As things stand now, Ezequiel Carrera and Melvin Upton Jr., are slated to share duties in left but Steve Pearce’s progress from elbow surgery can quickly change things. The power-hitting utility-man has reached 75 feet in his throwing program and felt strong taking batting practice in a cage Monday.
“He’s at schedule, projected that he can play on opening day,” said Atkins. “He’s been meeting every threshold.”
Now, there are “varying opinions,” if he’ll be ready to play the outfield opening day and “we’re certainly not going to rush him or push him if there’s doubt or speculation if that’s best for him,” the GM added.
But if healthy and productive, Pearce could eat into Carrera’s playing time in left against right-handers while he takes over for Justin Smoak at first against lefties.
The underwriters for the World Baseball Classic may have been wary of the minor surgery Russell Martin underwent on his left knee over the winter, but the Blue Jays aren’t.

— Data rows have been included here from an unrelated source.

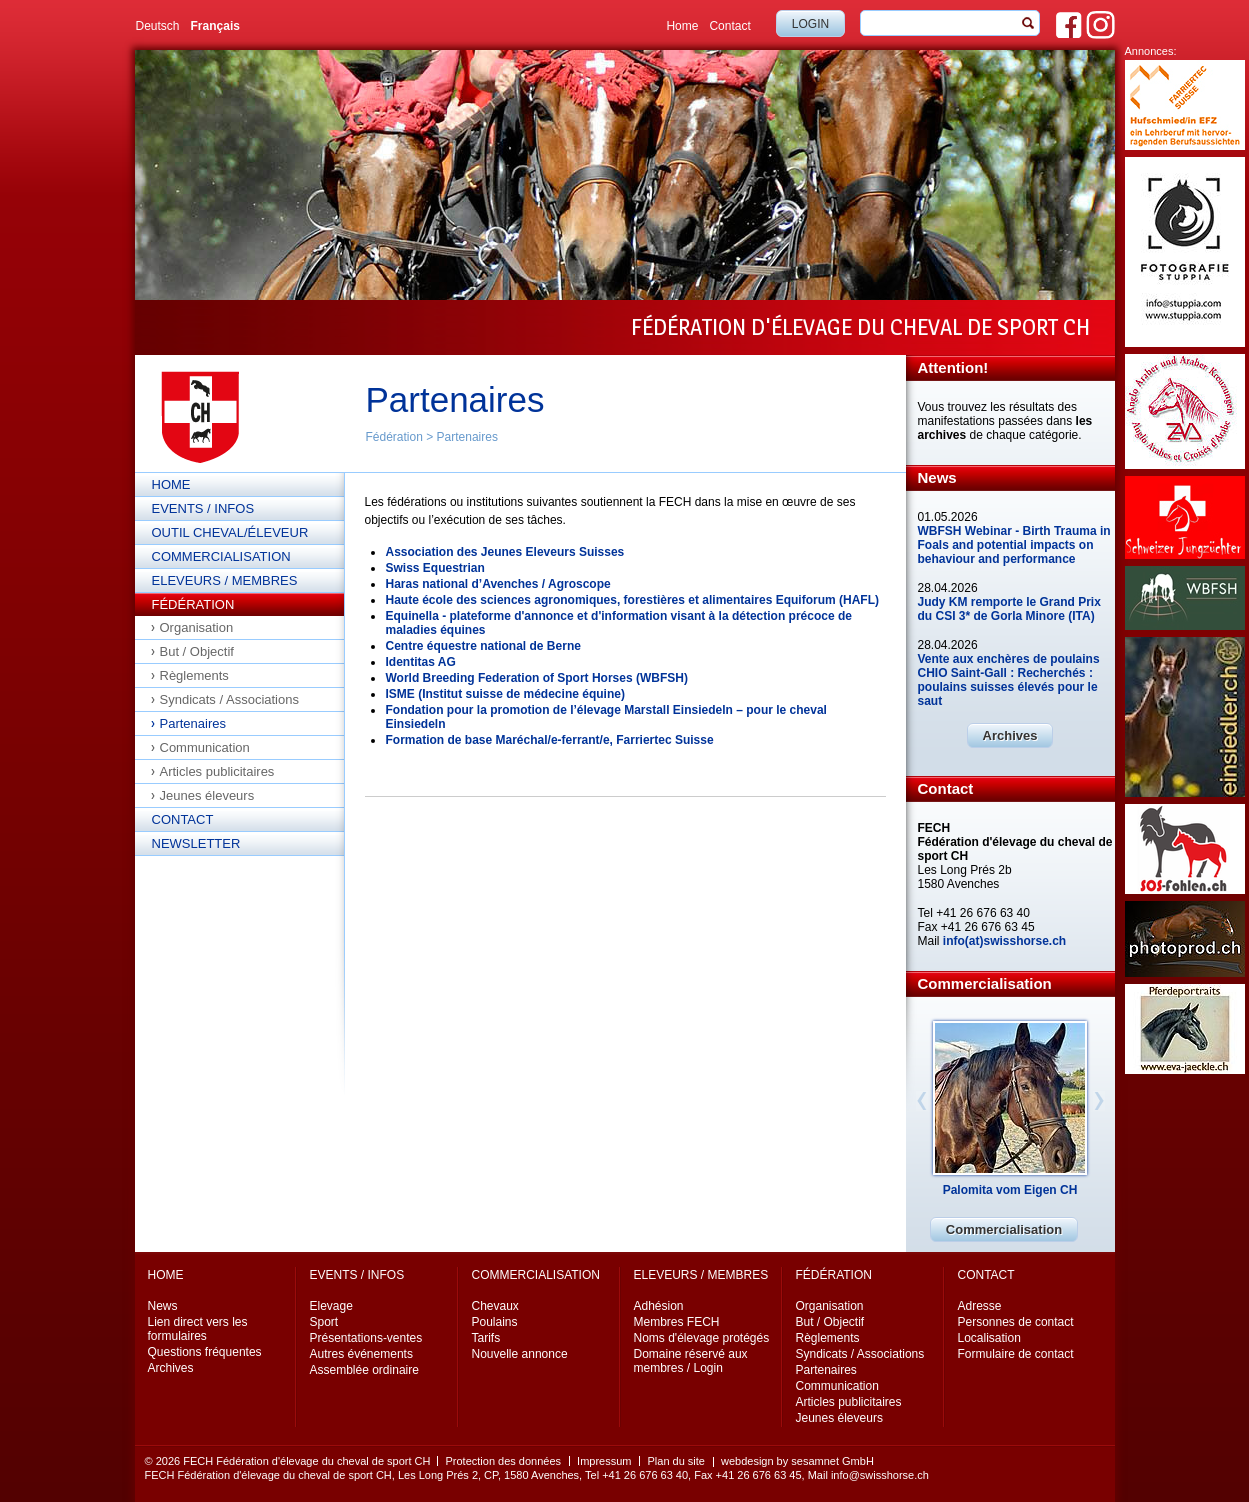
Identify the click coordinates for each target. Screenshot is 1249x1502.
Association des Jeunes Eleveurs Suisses (505, 552)
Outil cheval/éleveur (230, 532)
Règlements (194, 675)
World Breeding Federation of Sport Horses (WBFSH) (537, 678)
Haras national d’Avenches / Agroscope (498, 584)
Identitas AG (421, 662)
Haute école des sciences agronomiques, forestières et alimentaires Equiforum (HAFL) (632, 600)
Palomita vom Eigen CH (1010, 1190)
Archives (1010, 735)
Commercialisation (221, 556)
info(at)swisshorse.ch (1004, 941)
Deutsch (158, 26)
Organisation (197, 627)
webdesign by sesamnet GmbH (797, 1461)
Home (682, 26)
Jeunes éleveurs (207, 795)
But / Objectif (197, 651)
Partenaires (467, 437)
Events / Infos (203, 508)
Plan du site (675, 1461)
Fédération (394, 437)
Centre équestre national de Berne (483, 646)
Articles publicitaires (217, 771)
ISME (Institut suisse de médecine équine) (505, 694)
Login (810, 24)
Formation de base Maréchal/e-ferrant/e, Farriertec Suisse (550, 740)
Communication (205, 747)
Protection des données (503, 1461)
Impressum (604, 1461)
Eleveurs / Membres (225, 580)
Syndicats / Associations (229, 699)
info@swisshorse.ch (880, 1475)
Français (215, 26)
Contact (729, 26)
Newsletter (196, 843)
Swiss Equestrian (435, 568)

“He feels good, he feels strong, he feels like he’s in a great spot,” said Atkins, who insists he would have had no issue with his starting catcher playing shortstop for Canada at the Classic. “Russ is an incredible athlete, incredible asset to Major League Baseball. He really wanted to play and I wanted that for him because he wanted that so badly. He’s someone who takes such good care of himself, is an elite athlete, I’m sure he would have been fine.”
Barring any surprises there, more eyes will be on Jarrod Saltalamacchia, who is in camp on a minor-league contract but is expected to be Martin’s backup. The 31-year-old is coming off a down offensive year in Detroit, in which he posted a .630 OPS in 92 games, but the switch-hitter has a career OPS of .721 and any type of bounceback would allow the Blue Jays to more effectively manage Martin’s workload.
The Blue Jays released farmhand A.J. Jimenez on Monday after designating him for assignment following the signing of Joe Smith, leaving Juan Graterol and non-roster invites Reese McGuire, Mike Ohlman and Alex Monsalve as the other backstops in camp.
One possibility is that Pearce could leadoff against lefties after mashing them for a 1.028 OPS last season.
Against righties, things are more muddled, as Bautista’s on-base skills fit the role but the Blue Jays may want him to bat lower to maximize his thump in the middle of the lineup.
Carrera offers up speed and the ability to play the small game but hasn’t gotten on base consistently enough, while Travis has an innate ability to put the bat on the ball and when hot is an ideal catalyst.
Travis was the Blue Jays’ most frequent leadoff man last year (43 games), followed by Bautista (40) and Carrera (36).